It appears I can't print a memory address of a[k] directly, so I'm using var_ak as a proxy. I'm surprised that v and var_ak wouldn't be pointing to the same address. I'm wondering if this has something to do with why r(a[k]) works and r(v) doesn't. I would have thought a[k] and v in the "k,v in a" construction would have pointed to the same place... no? I think I might just be being dense, but if someone could explain it to me, I'd really appreciate it.

No rush though. I do have a workaround (or two, thanks to you!) and my actual app is working fine. Thanks for your help!

### #4 Lexikos

Lexikos
• 8922 posts

Posted 05 July 2012 - 05:49 AM

Although a function may call itself recursively, if it passes one of its own local variables or non-ByRef parameters to itself ByRef, the new layer's ByRef parameter will refer to its own local variable of that name rather than the previous layer's. However, this issue does not occur when a function passes to itself a global variable, static variable, or ByRef parameter.
Source: Functions - ByRef

Also note you do not need to use ByRef to pass an object reference. ByRef should only be used if you need to assign another value or object to the variable. It means "pass variable by reference".

### #5 Lexikos

Lexikos
• 8922 posts

Posted 05 July 2012 - 08:23 AM

if I can call r(a[k]) using recursion why I can't call r(v).

ByRef indicates that the function accepts a reference to a variable. `a[k]` is not a "variable" in the strict context of the documentation or implementation, and therefore not passed by reference.

[AHK_L 60+]: If something other than a modifiable variable is passed to a ByRef parameter, the function behaves as though the keyword "ByRef" is absent. For example, Swap(A_Index, i) stores the value of A_Index in i, but the value assigned to Left is discarded once the Swap function returns.
Source: Functions

Internally, `a[k]` is essentially an element in an array of key-value pairs, where any element could be moved or the entire array could be freed/reallocated at any time.

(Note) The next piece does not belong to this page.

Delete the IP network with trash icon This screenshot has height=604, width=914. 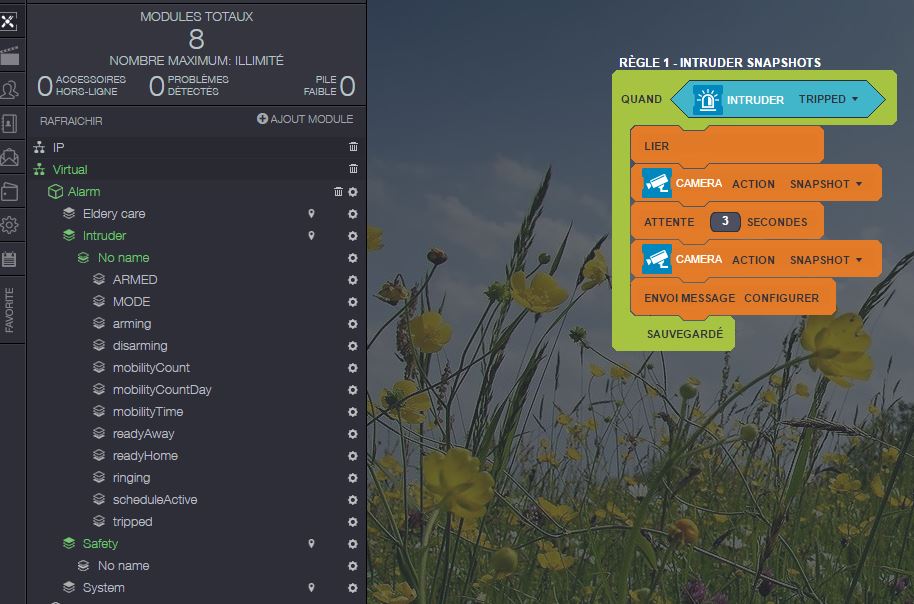(353, 147)
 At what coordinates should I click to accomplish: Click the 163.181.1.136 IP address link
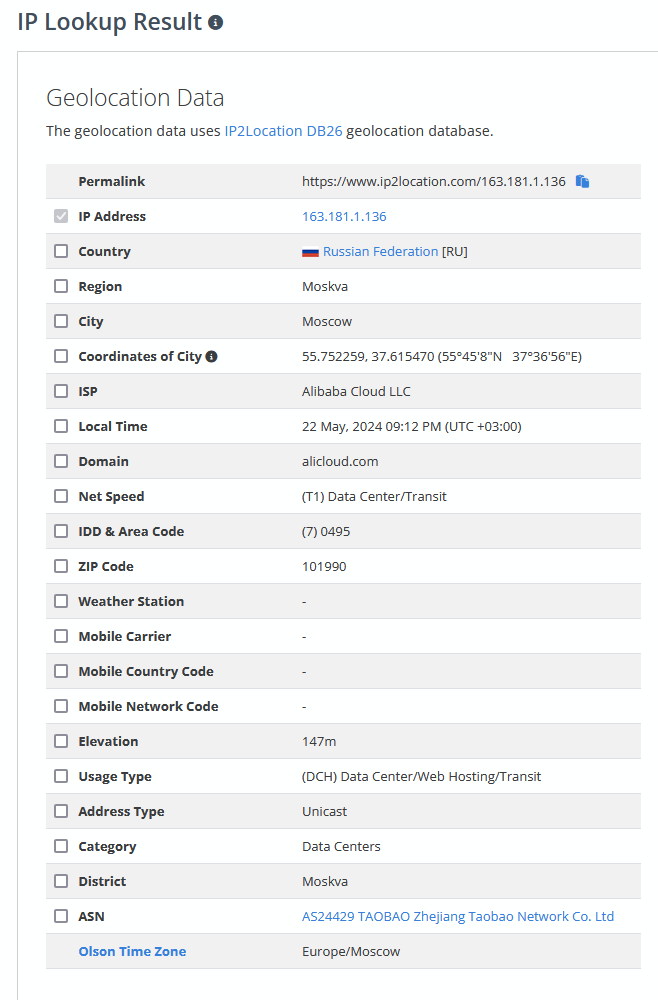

The only safe way to refer to it is to have a reference to the object and a copy of the key (or keys: `a[x, y]` is also valid). The current "variable reference" or "ByRef" mechanism simply isn't capable of this.

It appears I can't print a memory address of a[k] directly,

The `&`address-of operator has two functions:

[*:t66xbgb5]Retrieve the address of a variable's string buffer (see below).
[*:t66xbgb5]Retrieve the address of an object.
In the first case, only a plain "variable" reference is accepted. Since `a[k]` is not a "variable" and does not contain an object, `&a[k]` will not work. If it contained a string, you could use `a.GetAddress(k)`, but in this case it contains an integer. Like with the element itself (see above), the actual location in memory of this integer can change as other items are added or removed from the object, so retrieving its address is not supported.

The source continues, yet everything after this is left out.